= Check your understanding =
1: According to the blog post on the Virginia Tech massacre, how long has its writer worked in public safety?
2: Carry the blog post on the Virginia Tech massacre forward from its final sentence.

= Document excerpt =

---

Wednesday, April 18, 2007

Virginia Tech Massacre

I hovered patiently until the Blog universe’s chatter about Virginia Tech had slowed until I gave my own take of what happened during the Virginia Tech massacre. I understand that the Virginia Tech assassin was a disillusioned South Korean English major by the name of Cho Seung-Hui. He is described by the people that knew of him as “strange” and “depressed.” Being strange and depressed describes a lot of American college students. According to CNN he spent time in a mental institute for being suicidal in 2005. He is described by some of his teachers as being mean as well as weird by old college roommates.

Being in public safety for over 20 years I have seen a lot of homicides. I understand the difference between blind rage and methodically attacking your victim. Lovers kill in blind, passionate rage, Serial Killers are methodical. Get the picture? This young man studied his targets, probed and then executed 34 students and faculty with prudence and when he made his point he committed suicide. I am in no way glorifying his brutal actions. I am offering a rational view, my view, of what happened. I feel a true deep sadness for all those kids killed because one young man was sad.

On April 15, 2007 Cho was one of a thousand other disillusioned young people headed to Prozac lane. On April 16, 2007 he took a detour and became a monster. Now the media wants to point a finger at the staff of Virginia Tech for not being able to see through Cho’s angst and stop him before he killed. What they don’t realize there is no crystal ball. There wasn’t one for Columbine, Nickel Mines or Red Lake. And we have learned from those school tragedies placing the blame does not raise the dead. Placing the blame only kills careers.

---

Saved data entries
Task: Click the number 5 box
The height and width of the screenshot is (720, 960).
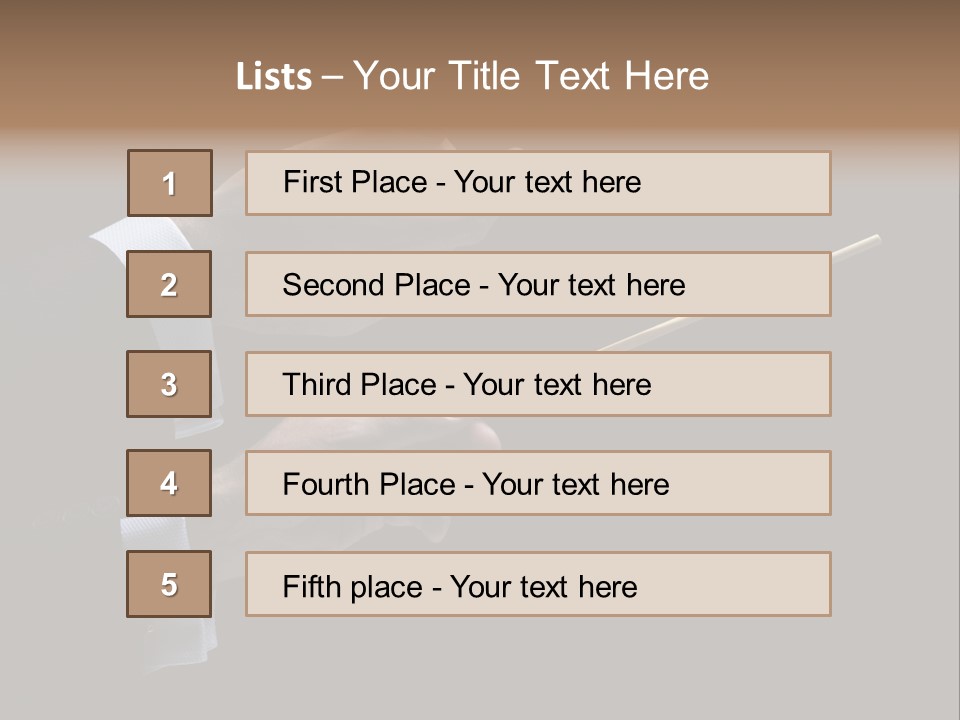Action: point(169,584)
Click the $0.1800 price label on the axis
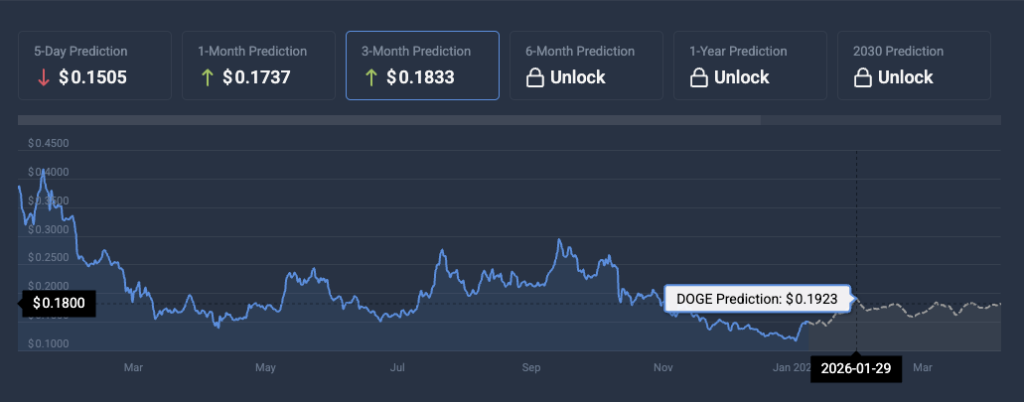 58,302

---

= Answers for the tasks =
1: Over 20 years.

2:
Virginia Tech as well as the local Law Enforcement did one of the most fantastic jobs in keeping its students alive. I bet you a dollar to a huge bucket of doughnuts their survival plan was not written down. There wasn't a “In Case of Angry Asian Guy Attack Plan.” I applaud the faculty for what they did as well as the students who survived to help others. And I hope from this incident there is not a knee jerk response to arm our college students or ostracize those people whom we deem unfit.


~Vale~

1 comment:

Sheila said...

I believe there are a lot of scary, sick or evil people out there in need of mental health attention. I pray someone gets to them before another one cracks. At least we could make it harder for them to get a gun.